Murphy v. Metropolitan Street Railway Ass'n

Giegerich, J.

The plaintiff’s claim against the defendant is based upon a paper writing, executed by one Barry, a member in good standing, whereby his intention that she should receive the death benefit conferred by his membership was, perhaps, sufficiently expressed, but clearly her case was not such as to support a recovery.

Barry had designated his wife as his beneficiary in his original application, but she predeceased him, and for the failure of a further designation, and acceptance by the association, the death benefit was payable to the member’s personal representatives, this being the provision of the contract as represented by the association’s constitution. Art. IV, § 3.

The attempted substitution of the plaintiff, as beneficiary, by the paper afterwards subscribed by Barry, was never ratified by the defendant, nor embodied in any certificate authorizing the .change, and yet the constitution (art. X) provided: “An applicant may, in his application or subsequently thereto,. designate in writing a beneficiary to receive his death benefit other than relatives entitled to receive the amounts payable in the event of, the death of the applicant, in the application, on giving good and sufficient reasons for such designation; provided, however, that any change shall be invalid and inoperative until the board of trustees consents thereto.”

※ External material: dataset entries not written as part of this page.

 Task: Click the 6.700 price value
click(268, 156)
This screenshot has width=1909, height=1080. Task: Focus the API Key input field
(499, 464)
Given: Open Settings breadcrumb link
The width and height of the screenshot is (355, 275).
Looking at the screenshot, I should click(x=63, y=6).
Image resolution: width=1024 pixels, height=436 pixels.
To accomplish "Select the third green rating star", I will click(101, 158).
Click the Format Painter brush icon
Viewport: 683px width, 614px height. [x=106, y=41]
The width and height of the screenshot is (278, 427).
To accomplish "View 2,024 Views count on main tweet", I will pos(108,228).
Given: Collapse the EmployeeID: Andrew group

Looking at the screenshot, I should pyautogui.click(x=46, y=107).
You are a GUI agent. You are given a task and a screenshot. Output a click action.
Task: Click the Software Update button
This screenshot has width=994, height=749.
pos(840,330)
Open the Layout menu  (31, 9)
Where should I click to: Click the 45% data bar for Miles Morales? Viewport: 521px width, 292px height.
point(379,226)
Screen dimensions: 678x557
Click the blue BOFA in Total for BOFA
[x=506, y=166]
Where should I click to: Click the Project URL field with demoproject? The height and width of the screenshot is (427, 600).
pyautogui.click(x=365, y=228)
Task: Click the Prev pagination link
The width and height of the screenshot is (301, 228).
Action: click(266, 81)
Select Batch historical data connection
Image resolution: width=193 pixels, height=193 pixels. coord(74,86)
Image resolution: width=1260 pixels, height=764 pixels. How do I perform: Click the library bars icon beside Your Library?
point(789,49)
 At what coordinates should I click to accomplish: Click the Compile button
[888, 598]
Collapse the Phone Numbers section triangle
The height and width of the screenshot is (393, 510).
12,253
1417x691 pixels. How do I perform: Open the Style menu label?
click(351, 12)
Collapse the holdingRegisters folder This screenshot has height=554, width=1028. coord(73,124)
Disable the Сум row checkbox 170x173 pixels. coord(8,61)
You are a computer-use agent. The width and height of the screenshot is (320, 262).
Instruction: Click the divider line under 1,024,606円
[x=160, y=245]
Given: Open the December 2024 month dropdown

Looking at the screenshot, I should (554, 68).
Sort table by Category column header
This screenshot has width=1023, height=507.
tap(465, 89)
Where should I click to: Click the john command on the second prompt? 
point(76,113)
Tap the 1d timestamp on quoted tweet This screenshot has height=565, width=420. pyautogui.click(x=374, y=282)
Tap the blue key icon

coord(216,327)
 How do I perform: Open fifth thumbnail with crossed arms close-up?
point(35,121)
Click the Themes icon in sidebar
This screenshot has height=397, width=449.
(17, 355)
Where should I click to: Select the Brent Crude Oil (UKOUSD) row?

There is no ambiguity in this provision, and the condition for the consent of the association is not unreasonable, since there is propriety in this method of regulating the relations of the association to the member and to the beneficiary, for the orderly conduct of their affairs and for the protection of the member’s interests against spurious or unconscionable claims.

There is nothing in this record to show, or to lead to an inference, that the defendant’s officers unreasonably refused to accept the plaintiff as Barry’s beneficiary, for the proof is merely that she presented the paper in question to an officer of the defendant before Barry’s death, and the defendant’s failure to take action upon it, where the proposed designation was accompanied by no statement of reasons whatever, by the member, as in compliance with the provision quoted, cannot be viewed, without more, as a prevention of performance or as an arbitrary denial by the association of the members’ rights.

The rule of law which calls for a liberal construction of a benevolent society’s contract with the member, in favor of the *753latter, operates only where there is a possible ambiguity in the words employed; or where some unreasonable condition to the enjoyment of the benefits is annexed (NTblack on Mut. Ben. Soc., § 15), but here there was no ambiguity, and the particular provision which affects the plaintiff’s cause of action was but0 a reasonable regulation governing a change of beneficiaries, compliance with which could not be dispensed with. Id., § 226.

It results that upon the death of Barry, the sum in suit became payable to his personal representatives, and that, under the state of facts disclosed, the defendant would not be protected as against such parties as might be entitled to a distributive share of his estate, or as against his creditors, by making payment to the plaintiff. ¡

The unpaid sick benefits were not the subject of assignment,, but followed the death benefit, for the contract so provided (Const., art. XI, § 5), and, therefore, no item of the recovery may be-supported. While, upon the facts submitted, the complaint should perhaps be dismissed, it may be that the plaintiff might support her case by further proof, and, therefore, a new trial will be ordered.

It follows from these views, that the judgment must be reversed and a new trial ordered, with costs to the appellant to abide the event.

Beekman, P. J., and Gildersleeve, J., concur.

Judgment reversed and new trial ordered, with costs to appellant to abide event.